William Van de Velde, qui fait partie de la deuxième génération, a passé pas moins d’un demi-siècle (de 1947 jusqu’à l’introduction en Bourse, en 1997) à la tête de l’entreprise. Il a écrit un livre à ce sujet, intitulé Honderd jaar verleiding (Cent ans de séduction). C’est au cours de l’été 2011 qu’il a accordé sa toute première interview – au magazine Trends. Un peu étonnamment, peut-être, l’homme de 87 ans avait tenu à mettre l’accent sur la simplicité et la frugalité : “Il ne faut jamais se reposer sur ses lauriers.

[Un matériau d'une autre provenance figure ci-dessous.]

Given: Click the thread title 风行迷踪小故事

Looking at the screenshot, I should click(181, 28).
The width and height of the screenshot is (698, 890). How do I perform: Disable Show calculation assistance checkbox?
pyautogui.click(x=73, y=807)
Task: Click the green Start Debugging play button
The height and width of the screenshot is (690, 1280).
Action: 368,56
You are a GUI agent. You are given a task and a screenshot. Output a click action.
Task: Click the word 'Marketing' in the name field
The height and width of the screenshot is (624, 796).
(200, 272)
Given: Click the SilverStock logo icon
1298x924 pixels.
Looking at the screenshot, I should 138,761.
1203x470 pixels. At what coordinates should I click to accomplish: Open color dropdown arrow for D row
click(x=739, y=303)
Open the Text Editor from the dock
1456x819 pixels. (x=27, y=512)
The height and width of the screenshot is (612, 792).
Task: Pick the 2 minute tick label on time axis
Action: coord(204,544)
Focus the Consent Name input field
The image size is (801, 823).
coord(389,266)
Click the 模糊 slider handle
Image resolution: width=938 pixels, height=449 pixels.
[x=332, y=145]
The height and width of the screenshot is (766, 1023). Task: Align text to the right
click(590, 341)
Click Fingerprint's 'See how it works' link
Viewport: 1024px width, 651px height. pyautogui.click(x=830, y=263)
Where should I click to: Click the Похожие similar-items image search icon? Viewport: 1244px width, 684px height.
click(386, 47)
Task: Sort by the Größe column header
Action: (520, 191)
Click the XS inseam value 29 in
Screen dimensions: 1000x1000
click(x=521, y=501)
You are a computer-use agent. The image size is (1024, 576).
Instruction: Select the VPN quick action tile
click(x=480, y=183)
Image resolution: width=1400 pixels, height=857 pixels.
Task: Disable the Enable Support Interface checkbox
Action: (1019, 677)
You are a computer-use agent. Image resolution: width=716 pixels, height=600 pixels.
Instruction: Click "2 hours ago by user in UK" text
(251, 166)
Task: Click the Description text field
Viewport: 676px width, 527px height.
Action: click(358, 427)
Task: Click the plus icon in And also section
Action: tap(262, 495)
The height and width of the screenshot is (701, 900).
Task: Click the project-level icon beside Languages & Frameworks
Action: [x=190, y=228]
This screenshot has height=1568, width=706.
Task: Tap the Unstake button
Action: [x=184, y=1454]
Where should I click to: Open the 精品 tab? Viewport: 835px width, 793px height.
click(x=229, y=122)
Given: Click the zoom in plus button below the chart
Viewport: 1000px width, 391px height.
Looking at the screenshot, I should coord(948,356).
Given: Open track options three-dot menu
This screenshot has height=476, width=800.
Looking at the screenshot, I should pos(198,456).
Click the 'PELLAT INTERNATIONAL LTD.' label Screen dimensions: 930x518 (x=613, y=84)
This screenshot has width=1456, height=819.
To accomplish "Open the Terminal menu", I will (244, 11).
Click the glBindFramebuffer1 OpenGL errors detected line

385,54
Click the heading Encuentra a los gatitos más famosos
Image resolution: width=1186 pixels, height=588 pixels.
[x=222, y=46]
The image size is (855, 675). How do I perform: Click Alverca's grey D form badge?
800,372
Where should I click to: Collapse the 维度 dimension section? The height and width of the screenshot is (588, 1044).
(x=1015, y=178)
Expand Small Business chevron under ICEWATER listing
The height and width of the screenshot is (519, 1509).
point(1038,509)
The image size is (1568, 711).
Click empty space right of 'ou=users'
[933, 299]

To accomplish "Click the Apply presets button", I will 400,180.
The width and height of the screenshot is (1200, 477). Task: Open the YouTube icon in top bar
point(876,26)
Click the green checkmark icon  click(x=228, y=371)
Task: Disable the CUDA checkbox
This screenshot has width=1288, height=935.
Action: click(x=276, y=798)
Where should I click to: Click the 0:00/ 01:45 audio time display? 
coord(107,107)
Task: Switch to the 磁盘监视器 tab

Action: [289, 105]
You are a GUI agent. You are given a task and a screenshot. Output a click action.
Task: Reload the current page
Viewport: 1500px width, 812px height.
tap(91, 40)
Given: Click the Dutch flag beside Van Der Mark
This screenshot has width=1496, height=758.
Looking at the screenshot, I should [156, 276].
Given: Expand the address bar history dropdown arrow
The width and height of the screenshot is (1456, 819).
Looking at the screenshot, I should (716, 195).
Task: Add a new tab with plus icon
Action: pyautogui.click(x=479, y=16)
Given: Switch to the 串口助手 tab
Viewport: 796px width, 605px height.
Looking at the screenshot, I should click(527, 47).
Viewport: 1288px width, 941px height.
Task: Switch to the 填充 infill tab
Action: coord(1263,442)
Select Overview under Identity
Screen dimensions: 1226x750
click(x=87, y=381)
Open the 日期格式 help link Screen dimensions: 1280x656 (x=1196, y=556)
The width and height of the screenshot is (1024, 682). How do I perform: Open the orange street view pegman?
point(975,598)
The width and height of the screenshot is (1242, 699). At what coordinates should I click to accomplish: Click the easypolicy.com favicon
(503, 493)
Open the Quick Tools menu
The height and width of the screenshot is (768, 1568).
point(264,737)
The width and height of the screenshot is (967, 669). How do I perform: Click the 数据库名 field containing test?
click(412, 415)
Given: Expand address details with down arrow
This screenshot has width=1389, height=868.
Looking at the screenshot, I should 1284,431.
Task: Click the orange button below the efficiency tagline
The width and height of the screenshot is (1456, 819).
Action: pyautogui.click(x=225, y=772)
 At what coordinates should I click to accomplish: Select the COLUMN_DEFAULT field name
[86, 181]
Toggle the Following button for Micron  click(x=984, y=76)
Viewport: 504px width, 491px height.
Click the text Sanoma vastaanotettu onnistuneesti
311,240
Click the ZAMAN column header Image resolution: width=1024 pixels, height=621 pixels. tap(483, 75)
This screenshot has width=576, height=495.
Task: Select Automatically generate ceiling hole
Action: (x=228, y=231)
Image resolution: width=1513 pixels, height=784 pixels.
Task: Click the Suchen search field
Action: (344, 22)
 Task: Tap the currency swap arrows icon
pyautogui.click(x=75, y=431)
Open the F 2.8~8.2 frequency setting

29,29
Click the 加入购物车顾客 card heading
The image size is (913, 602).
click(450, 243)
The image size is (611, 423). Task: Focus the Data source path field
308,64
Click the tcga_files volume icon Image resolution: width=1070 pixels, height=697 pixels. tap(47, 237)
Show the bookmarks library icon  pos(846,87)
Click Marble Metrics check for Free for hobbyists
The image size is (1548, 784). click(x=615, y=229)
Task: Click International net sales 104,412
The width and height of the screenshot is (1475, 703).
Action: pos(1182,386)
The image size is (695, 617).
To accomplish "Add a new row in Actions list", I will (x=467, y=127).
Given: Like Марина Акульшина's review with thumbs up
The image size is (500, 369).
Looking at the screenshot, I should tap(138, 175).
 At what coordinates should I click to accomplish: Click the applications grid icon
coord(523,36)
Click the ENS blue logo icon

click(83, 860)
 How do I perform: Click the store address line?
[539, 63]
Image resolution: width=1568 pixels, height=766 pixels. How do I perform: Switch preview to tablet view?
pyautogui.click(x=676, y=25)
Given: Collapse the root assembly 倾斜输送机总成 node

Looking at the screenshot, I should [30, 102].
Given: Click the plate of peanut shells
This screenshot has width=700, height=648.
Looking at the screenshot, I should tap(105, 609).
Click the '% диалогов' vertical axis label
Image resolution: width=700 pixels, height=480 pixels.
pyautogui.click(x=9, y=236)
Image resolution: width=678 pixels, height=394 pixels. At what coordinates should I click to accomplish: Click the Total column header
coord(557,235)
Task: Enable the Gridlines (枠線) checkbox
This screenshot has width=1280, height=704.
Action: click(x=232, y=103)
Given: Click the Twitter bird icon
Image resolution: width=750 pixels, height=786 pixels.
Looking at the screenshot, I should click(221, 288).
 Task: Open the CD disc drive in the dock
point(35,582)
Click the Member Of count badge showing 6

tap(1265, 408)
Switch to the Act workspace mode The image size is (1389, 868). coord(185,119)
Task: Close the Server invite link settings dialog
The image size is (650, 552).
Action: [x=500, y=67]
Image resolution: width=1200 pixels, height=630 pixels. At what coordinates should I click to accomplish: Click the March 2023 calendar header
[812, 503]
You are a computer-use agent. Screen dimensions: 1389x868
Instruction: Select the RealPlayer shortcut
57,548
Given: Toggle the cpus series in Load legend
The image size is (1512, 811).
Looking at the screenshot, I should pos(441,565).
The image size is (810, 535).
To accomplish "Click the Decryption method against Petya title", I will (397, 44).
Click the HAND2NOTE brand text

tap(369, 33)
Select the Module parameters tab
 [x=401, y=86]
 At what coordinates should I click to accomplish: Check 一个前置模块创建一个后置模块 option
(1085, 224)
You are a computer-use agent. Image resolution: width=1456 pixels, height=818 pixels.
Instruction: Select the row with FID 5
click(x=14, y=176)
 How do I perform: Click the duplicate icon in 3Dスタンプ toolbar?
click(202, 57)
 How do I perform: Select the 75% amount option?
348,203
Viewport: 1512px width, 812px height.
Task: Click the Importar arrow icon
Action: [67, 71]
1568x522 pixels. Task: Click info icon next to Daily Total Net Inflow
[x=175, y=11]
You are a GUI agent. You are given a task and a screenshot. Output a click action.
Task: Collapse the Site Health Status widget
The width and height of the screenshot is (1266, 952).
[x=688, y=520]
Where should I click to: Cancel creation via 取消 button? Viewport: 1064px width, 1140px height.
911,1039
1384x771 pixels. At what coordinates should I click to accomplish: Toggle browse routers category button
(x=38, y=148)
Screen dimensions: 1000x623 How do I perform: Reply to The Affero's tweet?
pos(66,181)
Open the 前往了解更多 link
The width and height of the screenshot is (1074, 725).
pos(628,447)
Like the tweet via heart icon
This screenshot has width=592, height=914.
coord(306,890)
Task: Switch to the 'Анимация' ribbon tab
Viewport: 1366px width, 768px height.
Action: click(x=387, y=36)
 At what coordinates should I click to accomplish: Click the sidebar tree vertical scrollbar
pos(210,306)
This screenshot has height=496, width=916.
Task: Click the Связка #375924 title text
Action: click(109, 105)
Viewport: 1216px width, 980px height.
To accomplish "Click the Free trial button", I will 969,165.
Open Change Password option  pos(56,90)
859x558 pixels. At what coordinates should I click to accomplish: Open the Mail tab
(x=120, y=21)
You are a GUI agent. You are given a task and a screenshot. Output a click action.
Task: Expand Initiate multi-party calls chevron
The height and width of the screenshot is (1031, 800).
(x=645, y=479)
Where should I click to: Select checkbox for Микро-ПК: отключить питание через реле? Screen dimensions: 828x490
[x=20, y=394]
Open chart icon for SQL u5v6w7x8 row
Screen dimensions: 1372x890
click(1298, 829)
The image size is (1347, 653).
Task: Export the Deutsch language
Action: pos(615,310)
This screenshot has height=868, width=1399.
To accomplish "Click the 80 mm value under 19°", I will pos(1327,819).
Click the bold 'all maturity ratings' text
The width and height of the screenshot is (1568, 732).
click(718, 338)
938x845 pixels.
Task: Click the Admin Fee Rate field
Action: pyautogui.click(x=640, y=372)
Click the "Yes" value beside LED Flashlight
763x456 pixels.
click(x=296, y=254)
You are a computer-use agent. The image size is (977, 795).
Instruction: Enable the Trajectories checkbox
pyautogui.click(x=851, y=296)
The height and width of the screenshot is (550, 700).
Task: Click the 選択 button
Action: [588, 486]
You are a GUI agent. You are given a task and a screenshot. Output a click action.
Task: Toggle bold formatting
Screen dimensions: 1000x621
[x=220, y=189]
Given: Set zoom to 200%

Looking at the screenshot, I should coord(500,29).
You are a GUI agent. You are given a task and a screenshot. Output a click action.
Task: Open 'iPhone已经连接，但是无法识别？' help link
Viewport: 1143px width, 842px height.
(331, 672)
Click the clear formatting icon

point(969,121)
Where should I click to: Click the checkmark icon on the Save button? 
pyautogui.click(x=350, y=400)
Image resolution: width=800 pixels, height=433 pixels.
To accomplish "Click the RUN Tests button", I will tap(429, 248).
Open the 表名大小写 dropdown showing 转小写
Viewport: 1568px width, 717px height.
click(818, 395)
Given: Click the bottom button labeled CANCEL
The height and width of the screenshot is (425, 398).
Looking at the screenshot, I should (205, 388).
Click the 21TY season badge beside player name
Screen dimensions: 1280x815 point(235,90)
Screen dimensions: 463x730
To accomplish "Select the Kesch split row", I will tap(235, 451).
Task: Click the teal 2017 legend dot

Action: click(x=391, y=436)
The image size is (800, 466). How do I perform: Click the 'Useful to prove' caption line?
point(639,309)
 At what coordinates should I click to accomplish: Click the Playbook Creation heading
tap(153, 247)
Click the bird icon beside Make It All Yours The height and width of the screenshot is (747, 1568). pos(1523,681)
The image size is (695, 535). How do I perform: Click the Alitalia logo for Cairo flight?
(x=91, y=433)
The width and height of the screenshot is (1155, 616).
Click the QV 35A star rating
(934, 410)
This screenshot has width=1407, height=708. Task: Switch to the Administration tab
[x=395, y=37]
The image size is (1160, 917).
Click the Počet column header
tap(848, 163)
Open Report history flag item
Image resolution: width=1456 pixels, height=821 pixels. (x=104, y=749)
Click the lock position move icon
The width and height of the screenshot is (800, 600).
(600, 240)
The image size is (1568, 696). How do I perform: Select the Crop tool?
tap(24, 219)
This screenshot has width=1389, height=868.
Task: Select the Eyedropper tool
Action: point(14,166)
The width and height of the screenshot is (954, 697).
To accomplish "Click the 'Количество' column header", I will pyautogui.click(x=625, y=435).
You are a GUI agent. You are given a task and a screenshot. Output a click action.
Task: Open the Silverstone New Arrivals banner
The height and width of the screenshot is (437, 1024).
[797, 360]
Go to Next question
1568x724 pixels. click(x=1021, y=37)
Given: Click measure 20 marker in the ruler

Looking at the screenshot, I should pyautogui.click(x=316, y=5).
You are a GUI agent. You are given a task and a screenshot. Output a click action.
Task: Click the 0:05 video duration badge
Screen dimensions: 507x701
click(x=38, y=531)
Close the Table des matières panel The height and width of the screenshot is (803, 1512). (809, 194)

L’abondance n’est pas une bonne chose, avait-il affirmé. L’éducation est très importante. J’ai été élevé à la dure et je me suis montré sévère avec mes enfants également. Quand la situation financière s’améliore, ce n’est pas toujours simple non plus. Un père veut toujours ce qu’il y a de mieux pour ses enfants. Et c’est là que réside parfois le danger : le rôle d’une entreprise est de créer de la richesse et, inévitablement, cette richesse se répercute sur la famille.’’

Un segment générateur de liquidités

L’introduction en Bourse, le 1er octobre 1997, a apporté la prospérité ainsi que, dans la foulée, des actionnaires non familiaux. Le prix d’introduction était de 1.575 francs belges (un peu plus 39 euros) ; les actions ont été scindées en cinq en 2006. Van de Velde paie par ailleurs de généreux dividendes grâce, une fois encore, à l’extrême solidité de son bilan. Les familles, qui ont versé leurs actions dans le véhicule de contrôle Van de Velde Holding SA, bénéficient elles aussi du flux de dividendes. Vu l’abondance des liquidités, l’entreprise a par ailleurs mis sur pied, il y a des années déjà, un programme de rachat d’actions.

L’introduction en Bourse était en partie motivée par une volonté d’élaguer. “L’IPO fut une manière élégante de donner aux membres de la famille la possibilité de se retirer et d’organiser leur succession, déclarait au cours de l’été 2011 William Van de Velde àTrends. Son but n’était pas spécialement d’attirer des fonds.” William a quitté ses fonctions opérationnelles au sein de l’entreprise à l’issue de l’opération.

Des marques haut de gamme

A l’époque, c’est la troisième génération qui dirige. Dans les années qui suivent, elle continue à développer une entreprise active dans la production de marques de lingerie haut de gamme, dont les principales sont Marie Jo (lancée en 1981), l’allemande Prima Donna et, à partir de 2008, l’espagnole Andrés Sardá.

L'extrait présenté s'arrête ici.